+++ Provided entries
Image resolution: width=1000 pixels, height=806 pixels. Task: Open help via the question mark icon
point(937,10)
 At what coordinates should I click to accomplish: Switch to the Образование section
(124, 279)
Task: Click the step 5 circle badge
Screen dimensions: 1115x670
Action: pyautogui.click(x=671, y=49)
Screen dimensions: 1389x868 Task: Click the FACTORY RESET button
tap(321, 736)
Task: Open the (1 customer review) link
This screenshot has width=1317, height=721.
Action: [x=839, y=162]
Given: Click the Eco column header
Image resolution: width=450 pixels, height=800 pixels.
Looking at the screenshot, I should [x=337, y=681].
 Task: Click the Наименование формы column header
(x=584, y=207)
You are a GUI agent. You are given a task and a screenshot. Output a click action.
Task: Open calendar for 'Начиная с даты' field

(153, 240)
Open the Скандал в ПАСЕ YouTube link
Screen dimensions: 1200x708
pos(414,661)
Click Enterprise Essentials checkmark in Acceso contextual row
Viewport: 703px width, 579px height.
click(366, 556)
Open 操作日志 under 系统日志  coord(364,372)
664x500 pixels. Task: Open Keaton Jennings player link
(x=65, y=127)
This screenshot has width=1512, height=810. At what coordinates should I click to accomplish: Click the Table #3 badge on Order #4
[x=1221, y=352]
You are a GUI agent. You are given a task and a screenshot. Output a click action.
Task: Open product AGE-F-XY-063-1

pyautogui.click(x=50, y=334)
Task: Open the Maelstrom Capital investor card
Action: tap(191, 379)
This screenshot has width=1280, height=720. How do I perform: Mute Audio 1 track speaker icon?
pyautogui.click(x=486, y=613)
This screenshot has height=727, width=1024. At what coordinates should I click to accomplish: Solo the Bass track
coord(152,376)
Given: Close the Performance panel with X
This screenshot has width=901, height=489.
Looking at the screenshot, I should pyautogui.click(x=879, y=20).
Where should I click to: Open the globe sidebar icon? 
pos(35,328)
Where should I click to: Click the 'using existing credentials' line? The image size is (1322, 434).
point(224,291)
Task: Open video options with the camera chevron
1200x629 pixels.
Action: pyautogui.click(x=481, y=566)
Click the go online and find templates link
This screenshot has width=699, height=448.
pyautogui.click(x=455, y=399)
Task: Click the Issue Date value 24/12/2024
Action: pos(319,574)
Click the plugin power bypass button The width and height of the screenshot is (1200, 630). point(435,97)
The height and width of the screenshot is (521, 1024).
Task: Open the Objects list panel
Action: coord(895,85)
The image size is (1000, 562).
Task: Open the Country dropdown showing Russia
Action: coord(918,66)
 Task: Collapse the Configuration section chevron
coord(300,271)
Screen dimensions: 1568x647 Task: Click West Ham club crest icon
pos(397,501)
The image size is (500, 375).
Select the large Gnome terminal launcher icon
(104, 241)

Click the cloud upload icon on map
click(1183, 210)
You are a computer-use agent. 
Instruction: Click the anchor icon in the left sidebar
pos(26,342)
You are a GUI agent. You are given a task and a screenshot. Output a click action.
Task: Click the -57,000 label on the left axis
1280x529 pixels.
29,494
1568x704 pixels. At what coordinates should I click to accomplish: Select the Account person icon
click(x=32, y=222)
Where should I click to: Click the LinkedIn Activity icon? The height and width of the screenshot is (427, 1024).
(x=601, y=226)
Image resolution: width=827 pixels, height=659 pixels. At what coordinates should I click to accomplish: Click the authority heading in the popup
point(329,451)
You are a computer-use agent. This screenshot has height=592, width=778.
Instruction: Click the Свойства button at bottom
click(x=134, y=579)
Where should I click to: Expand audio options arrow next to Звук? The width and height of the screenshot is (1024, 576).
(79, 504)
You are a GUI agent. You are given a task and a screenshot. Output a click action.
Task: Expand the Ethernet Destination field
++++++
A faithful transcription of all the material is what this exercise calls for.

• **Solution for this exercise**:
Image resolution: width=1000 pixels, height=806 pixels. Task: Open help via the question mark icon
point(937,10)
 At what coordinates should I click to accomplish: Switch to the Образование section
(124, 279)
Task: Click the step 5 circle badge
Screen dimensions: 1115x670
Action: pyautogui.click(x=671, y=49)
Screen dimensions: 1389x868 Task: Click the FACTORY RESET button
tap(321, 736)
Task: Open the (1 customer review) link
This screenshot has width=1317, height=721.
Action: [x=839, y=162]
Given: Click the Eco column header
Image resolution: width=450 pixels, height=800 pixels.
Looking at the screenshot, I should [x=337, y=681].
 Task: Click the Наименование формы column header
(x=584, y=207)
You are a GUI agent. You are given a task and a screenshot. Output a click action.
Task: Open calendar for 'Начиная с даты' field

(153, 240)
Open the Скандал в ПАСЕ YouTube link
Screen dimensions: 1200x708
pos(414,661)
Click Enterprise Essentials checkmark in Acceso contextual row
Viewport: 703px width, 579px height.
click(366, 556)
Open 操作日志 under 系统日志  coord(364,372)
664x500 pixels. Task: Open Keaton Jennings player link
(x=65, y=127)
This screenshot has width=1512, height=810. At what coordinates should I click to accomplish: Click the Table #3 badge on Order #4
[x=1221, y=352]
You are a GUI agent. You are given a task and a screenshot. Output a click action.
Task: Open product AGE-F-XY-063-1

pyautogui.click(x=50, y=334)
Task: Open the Maelstrom Capital investor card
Action: tap(191, 379)
This screenshot has width=1280, height=720. How do I perform: Mute Audio 1 track speaker icon?
pyautogui.click(x=486, y=613)
This screenshot has height=727, width=1024. At what coordinates should I click to accomplish: Solo the Bass track
coord(152,376)
Given: Close the Performance panel with X
This screenshot has width=901, height=489.
Looking at the screenshot, I should pyautogui.click(x=879, y=20).
Where should I click to: Open the globe sidebar icon? 
pos(35,328)
Where should I click to: Click the 'using existing credentials' line? The image size is (1322, 434).
point(224,291)
Task: Open video options with the camera chevron
1200x629 pixels.
Action: pyautogui.click(x=481, y=566)
Click the go online and find templates link
This screenshot has width=699, height=448.
pyautogui.click(x=455, y=399)
Task: Click the Issue Date value 24/12/2024
Action: pos(319,574)
Click the plugin power bypass button The width and height of the screenshot is (1200, 630). point(435,97)
The height and width of the screenshot is (521, 1024).
Task: Open the Objects list panel
Action: coord(895,85)
The image size is (1000, 562).
Task: Open the Country dropdown showing Russia
Action: coord(918,66)
 Task: Collapse the Configuration section chevron
coord(300,271)
Screen dimensions: 1568x647 Task: Click West Ham club crest icon
pos(397,501)
The image size is (500, 375).
Select the large Gnome terminal launcher icon
(104, 241)

Click the cloud upload icon on map
click(1183, 210)
You are a computer-use agent. 
Instruction: Click the anchor icon in the left sidebar
pos(26,342)
You are a GUI agent. You are given a task and a screenshot. Output a click action.
Task: Click the -57,000 label on the left axis
1280x529 pixels.
29,494
1568x704 pixels. At what coordinates should I click to accomplish: Select the Account person icon
click(x=32, y=222)
Where should I click to: Click the LinkedIn Activity icon? The height and width of the screenshot is (427, 1024).
(x=601, y=226)
Image resolution: width=827 pixels, height=659 pixels. At what coordinates should I click to accomplish: Click the authority heading in the popup
point(329,451)
You are a computer-use agent. This screenshot has height=592, width=778.
Instruction: Click the Свойства button at bottom
click(x=134, y=579)
Where should I click to: Expand audio options arrow next to Звук? The width and height of the screenshot is (1024, 576).
(79, 504)
You are a GUI agent. You are given a task and a screenshot. Output a click action.
Task: Expand the Ethernet Destination field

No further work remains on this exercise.